§ REQUESTS:
1 - In the interview with John McDonnell, recast the paragraph beginning "The war was a mobilising factor" as a short list of its main points.
2 - Pick up the interview with John McDonnell after its final question about the "awkward squad" and carry it on.

§ GIVEN TEXT:
####

New left majority

John McDonnell MP chaired the Congress House conference. He spoke to Mark Fischer

Is this a step forward?

Easily. Five hundred delegates. The largest left Labour conference for perhaps 15 years. Trade union general secretaries from every major trade union. Everyone committed to one objective - reclaiming the Labour Party - and with a remarkable level of agreement on the key policies we need to be driving for. Today’s conference is a major breakthrough.

Does the impetus come from the protests against the war?

This is more an organic development of the left in the party. There has been a coalition formed, issue by issue, of people who have realised they have a common interest - that is, developing a policy platform from the left that can also win the next general election. Another key element has been an interest in re-establishing democracy within the party.

The war was a mobilising factor for people who were disillusioned with the Labour Party but realised they had to get back in to fight back. New progressive forces also appeared that realised that, if things are going to be changed, you have to have power, and the way to that in this country is via the Labour Party. And there’s been a coming together of industrial workers who have been involved in individual disputes and sections of the trade union movement who have been negotiating within their industries for progressive policies that the government has not delivered.

So it’s wide-ranging coalition that no one can now ignore - certainly not the Labour leadership.

A key development surely is the attitude of the trade unions and sections of its leadership. Do you see more cohesion amongst the ‘awkward squad’?

####

§ RECORDED DATA:
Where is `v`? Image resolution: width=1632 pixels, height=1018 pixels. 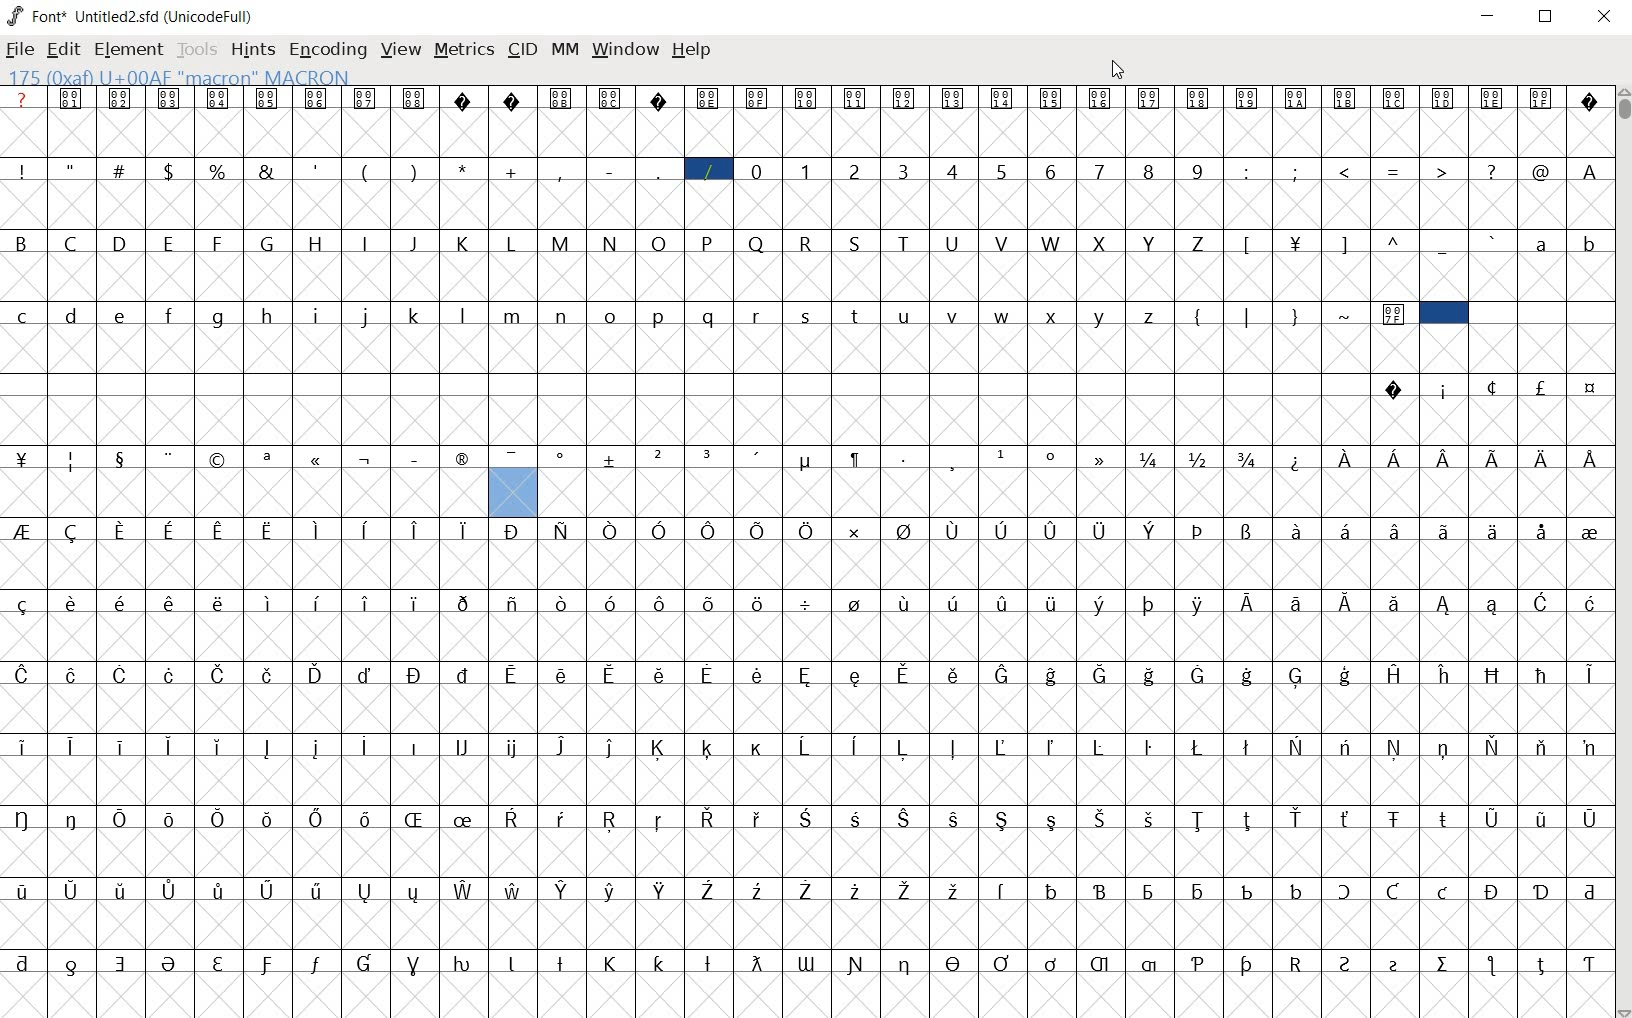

####

§ OUTPUTS:
1 -
- The war mobilized people who were disillusioned with the Labour Party but realized they had to get back in to fight back.
- New progressive forces emerged that saw that changing things requires power, which in this country comes via the Labour Party.
- Industrial workers involved in individual disputes came together with sections of the trade union movement that had been negotiating within their industries for progressive policies the government has not delivered.

2 -
Tony Woodley of the Transport and General Workers Union described this as a ‘united front’ in development. Billy Hayes from the Communications Workers Union talked of a “new left majority” - and that’s the phrase we’ll use in future because we are the majority and we are the left.

What organisational form will this take? The first thing is how we organise the policy debate we want to have. It’s about linking up - for the first time for a long period - with socialist academics and specialists. So we are looking at how we conduct that policy debate - not within smoke-filled rooms, but through an extensive policy discussion with the movement itself.

That means going on the stump around the country in trade union and party branches, and bringing that to a head through some form of intervention at the Labour conference. That is beginning to happen already.

The second question - what organisational form do we need in order to reinvigorate the grassroots of the Labour Party? I think that is a matter of trade unions, Labour Party activists, rank and file socialists coming together constituency by constituency and ensuring the unions affiliate to that constituency party. Left members of the party must volunteer to serve as chairs and similar positions. In this way we can incrementally reclaim the party - again it’s happening already.

I’ll give you just one example. The one bastion of New Labour control was London. The regional board is now controlled by the left. It is faced with the dilemma of what happens in next year’s mayoral elections with the controversy over Ken Livingstone. I think there is a majority position on that committee to restore Ken’s membership.

So it is happening at the grassroots level. Our problem is that so many people have left the party as a result of the war. Officially, we are meant to be down to 250,000 members; I doubt that we are much more than 150,000.

I think via conferences like today’s, via left Labour MPs and trade union general secretaries standing up and saying, ‘We’re within the Labour Party, its ours and we are reclaiming it’, we’ll both attract people back and recruit new members as well.

How strong do the Blairites remain?

Theoretically, they are bankrupt. They can’t control policy debate any more and they can only control the party on the ground and the Parliamentary Labour Party from above. The Blairite apparatus hasn’t won anyone’s hearts and minds.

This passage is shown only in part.